Bindik bir alâmete...
Millî hukuk bizde "devlet aklı"nı temsil eder; o müşterek akla toplumun hangi ölçüde katkıda bulunamadığı, yakın siyasi tarihimizin en çok bilinen olgularından birisi.
Şimdi aynı akıl, mülâyim bir edâ ile yeniden yargılama sürecini temkinle karşılamamızı, önümüzde en azından bir yıllık süre olduğunu, bu süre içinde AB Bakanlar Komitesi'nin ikna edilebileceğini, dava yeniden görülecek olsa bile neticenin değişmeyeceğini, nihai tahlilde son hükmü Türk yargısının vereceğini söylüyor. Hükûmet, hiç murad etmediği halde kucağına bırakılan bombanın saat mekanizmasına bakarak daha ne kadar vakit kazanabileceğini hesaplamakla meşgul. Hukukçularımız AİHM'nin kararına bakıp, "evet aslında karar hukuki olmaktan çok siyasi ama yine de birkaç usul eksikliğinden bahsedilebilir" diyorlar.
Dinliyoruz, seyrediyoruz, tebessüm ediyoruz.
Sâkin olacağız, tebessüm edeceğiz, asabileşmeyeceğiz. AB'ye girmeden, daha doğrusu dereyi görmeden alelacele paçaları sıvayarak Avrupa hukukunu üst hukuk kabul eden "hikmet-i hükûmet"e saygı ve hayranlığımızı muhafaza edecek, AİHM'nin aleyhimize tahakkuk ettirdiği okkalı tazminat cezalarının devlet kesesinden takır takır ödenmesini sineye çekeceğiz.
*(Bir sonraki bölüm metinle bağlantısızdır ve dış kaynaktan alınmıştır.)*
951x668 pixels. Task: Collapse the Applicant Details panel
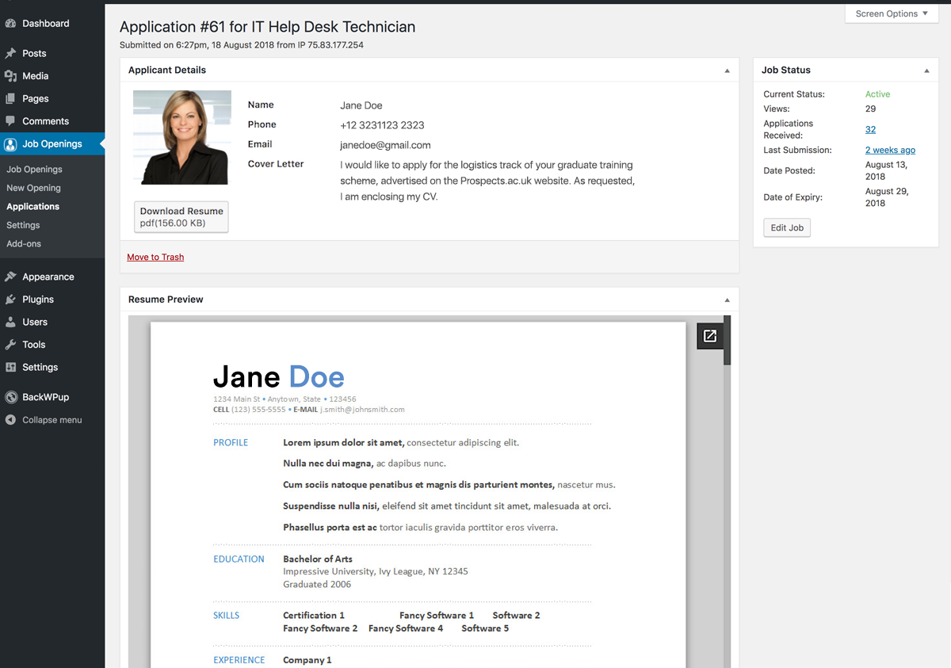point(727,71)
Bir daha da hukukumuz, hukuk sistemimiz ve hukuk felsefemiz hakkında mütalâada bulunmayacağız!
Bir gün gelecek, "hikmet-i hükûmet"imiz, "Kürdistan Demokratik Konfederalizm Önderi Sayın Abdullah Öcalan (!)" ("Çetebaşı Apo" sıfatını kullanmama öfkelenen bir okuyucuya telmihen müşarünileyhin bilcümle siyasi sıfatını işte buracığa dercettim!) ile yüksek bir Avrupa mahkemesinin önünde sanık sandalyesine oturtulacak; çünkü âdil yargılama kavramından karşı tarafın anladığı budur. Diyorlar ki, "Avrupa'da uluslararası bir mahkeme oluşturulur, iki taraf yargılansaydı bu kısmen gerçekleşebilirdi."
Bu bakış açısı bugün bize çok ters, hatta muhâl görünebilir ama süreç o istikamete doğru gelişiyor. Bizi, -lutfedip de- AB'ye tam üye kabul etmelerinden önce şu mâhut "yeniden yargılama" meselesi o istasyondan mutlaka geçecektir. İçimizdeki safdiller, "tamam yahu, usûl eksikliği varsa ikinci yargılamada o noktalara dikkat ederiz, iş biter" nikbinliği ile kendilerini rahatlatmaya uğraşıyorlarsa da AİHM'nin önceki gün verdiği kararın, nasıl bir "sökük ilmek ucu" teşkil ettiğini görmezden geliyorlar. O ilmeğin ucu karşı tarafın eline kemâl-i tâzimle tutuşturulmuştur.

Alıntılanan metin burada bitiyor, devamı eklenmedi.